- _Given instruction_
Locate every line in the records that contains the word "icon", and copy each such line. Treat case as significant.

- _Dataset content_
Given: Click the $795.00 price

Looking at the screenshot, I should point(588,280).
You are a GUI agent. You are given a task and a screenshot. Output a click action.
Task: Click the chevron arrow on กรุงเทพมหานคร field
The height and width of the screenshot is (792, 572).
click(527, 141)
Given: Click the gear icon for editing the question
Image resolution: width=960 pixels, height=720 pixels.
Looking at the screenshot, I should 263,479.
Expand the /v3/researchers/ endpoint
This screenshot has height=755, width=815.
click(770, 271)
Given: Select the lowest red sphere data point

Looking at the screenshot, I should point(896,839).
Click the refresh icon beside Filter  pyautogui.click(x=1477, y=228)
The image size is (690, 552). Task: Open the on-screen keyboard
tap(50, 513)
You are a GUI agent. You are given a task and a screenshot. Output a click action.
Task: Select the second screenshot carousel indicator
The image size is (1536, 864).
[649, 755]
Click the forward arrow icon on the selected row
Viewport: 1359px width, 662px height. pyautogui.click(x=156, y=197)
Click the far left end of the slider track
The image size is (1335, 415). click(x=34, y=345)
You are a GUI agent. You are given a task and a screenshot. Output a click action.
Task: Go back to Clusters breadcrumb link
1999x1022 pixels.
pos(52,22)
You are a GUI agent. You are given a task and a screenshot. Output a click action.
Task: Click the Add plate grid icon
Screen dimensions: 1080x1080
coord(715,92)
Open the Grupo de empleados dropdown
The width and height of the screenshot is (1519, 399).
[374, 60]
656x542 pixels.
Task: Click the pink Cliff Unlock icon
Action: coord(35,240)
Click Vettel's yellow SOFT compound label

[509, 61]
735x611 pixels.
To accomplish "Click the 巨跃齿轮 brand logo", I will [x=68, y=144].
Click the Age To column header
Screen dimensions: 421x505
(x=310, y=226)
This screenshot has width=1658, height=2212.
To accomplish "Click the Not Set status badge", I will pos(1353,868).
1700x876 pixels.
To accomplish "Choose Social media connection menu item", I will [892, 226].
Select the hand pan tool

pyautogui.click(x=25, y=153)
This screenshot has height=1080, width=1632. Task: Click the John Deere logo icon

- _Solution to this exercise_
Given: Click the gear icon for editing the question
Click the refresh icon beside Filter  pyautogui.click(x=1477, y=228)
Click the forward arrow icon on the selected row
Task: Click the Add plate grid icon
Task: Click the pink Cliff Unlock icon
This screenshot has height=1080, width=1632. Task: Click the John Deere logo icon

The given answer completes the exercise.